14. A computer program (42) for a processing device (30) for calibration of an antenna apparatus (1), the antenna apparatus (1) comprising an antenna array (7) and two or more transceiver chains (41,..., 4n), each transceiver chain (41,..., 4n) comprising a receive chain (51,..., 5n) and a transmit chain (61,..., 6n) and an antenna element (71,..., 7n), wherein one transceiver chain (41) of the at least two transceiver chains (41,..., 4n) further comprises an antenna calibration control unit (10) and a reference calibration antenna (11), wherein the antenna calibration control unit (10) is arranged to switch the transceiver chain (40 between a calibration mode and a operation mode, the computer program (42) comprising computer program code, which, when run on the processing device (30), causes the processing device (30) to perform the steps of:

estimating coarse receive delays for the receive chains (51,..., 5n) and coarse transmit delays for the transmit chains (61,..., 6n),

adjusting a timing of the receive chains (51,..., 5n) based on the estimated coarse receive delays so that the receive chains (51,..., 5n) align with the maximum coarse receive delay difference and adjusting a timing of the transmit chains (61,... 6n) based on the estimated coarse transmit delays so that the transmit chains (61,..., 6n) align with the maximum coarse transmit delay difference,

estimating a fine delay and initial phase for the receive chains (51,..., 5n) and the transmit chains (61,..., 6n) based on their phase-frequency characteristics,

adjusting (24) an intermediate frequency timing of the antenna apparatus (1) based on the estimated fine delay,

compensating initial phase and residual delay at base band frequency-domain signal,

estimating amplitude-frequency characteristics of the transceiver chains (41,..., 4n), and

compensating the estimated amplitude-frequency characteristics at base band frequency-domain signal.

15. A computer program product (43) comprising a computer program (42) as claimed in claim 14, and a computer readable means on which the computer program (42) is stored.

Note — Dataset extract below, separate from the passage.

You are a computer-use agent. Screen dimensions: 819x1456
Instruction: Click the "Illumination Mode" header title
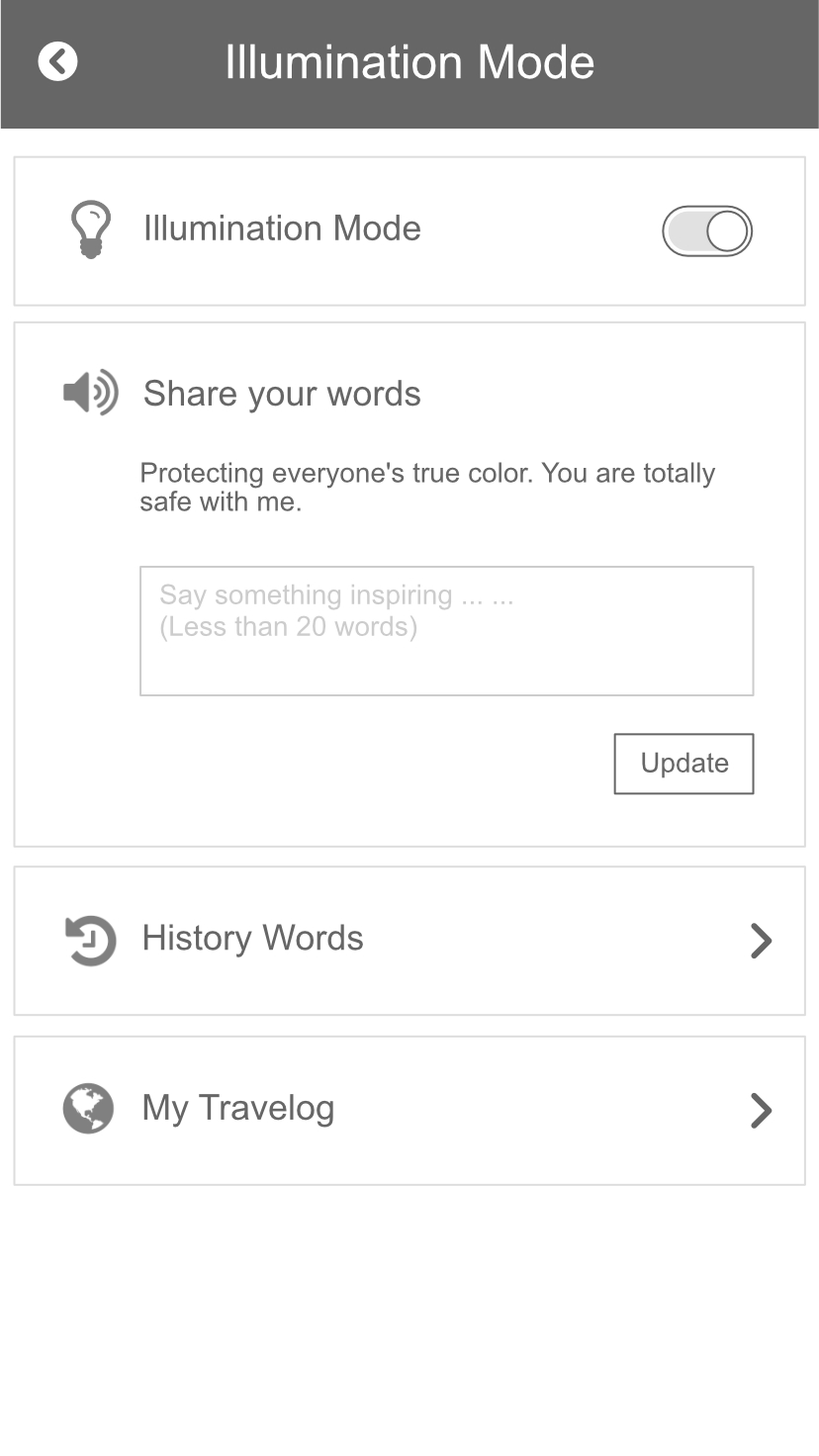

16. An antenna apparatus (1) for calibration of an antenna array (7), the antenna apparatus (1) comprising two or more transceiver chains (41,..., 4n), each transceiver chain (41,..., 4n) comprising a receive chain (51,..., 5n) and a transmit chain (61,..., 6n), and wherein one of the at least two transceiver chains (41,..., 4n) comprises an antenna calibration control unit (10) and a reference calibration antenna (11), wherein the antenna calibration control unit (10) is arranged to switch the transceiver chain (41) between a calibration mode and a operation mode.

17. The antenna apparatus (1) as claimed in claim 16, wherein the antenna calibration control unit (10) comprises a first switch SW1, a second switch SW2 and a third switch SW3 arranged to switch the transceiver chain (41) between a operation mode, a transmit calibration mode and a receive calibration mode.

18. The antenna apparatus (1) as claimed in claim 17, wherein the first switch SW1 is arranged to connect the transmit chain (61) and the receive chain (51) of the transceiver chain (41) to the reference calibration antenna (11), the second switch SW2 is arranged to switch the transmit chain (61) between a transmit calibration mode and an operation mode, and the third switch SW3 is arranged to switch the receive chain (51) between a receive calibration mode and an operation mode.

19. The antenna apparatus (1) as claimed in claim 18, wherein the transmit chain (61) is, by means of the second switch SW2 and the first switch SW1, connected to an antenna element (71) of the antenna array (7) when in operation mode, and to the reference calibration antenna (11) when in the transmit calibration mode.

20. The antenna apparatus (1) as claimed in claim 18 or 19, wherein the receive chain (51) is, by means of the third switch SW3 and the first switch SW1, connected to an antenna element (71) of the antenna array (7) when in operation mode, and to the reference calibration antenna (11) when in the receive calibration mode.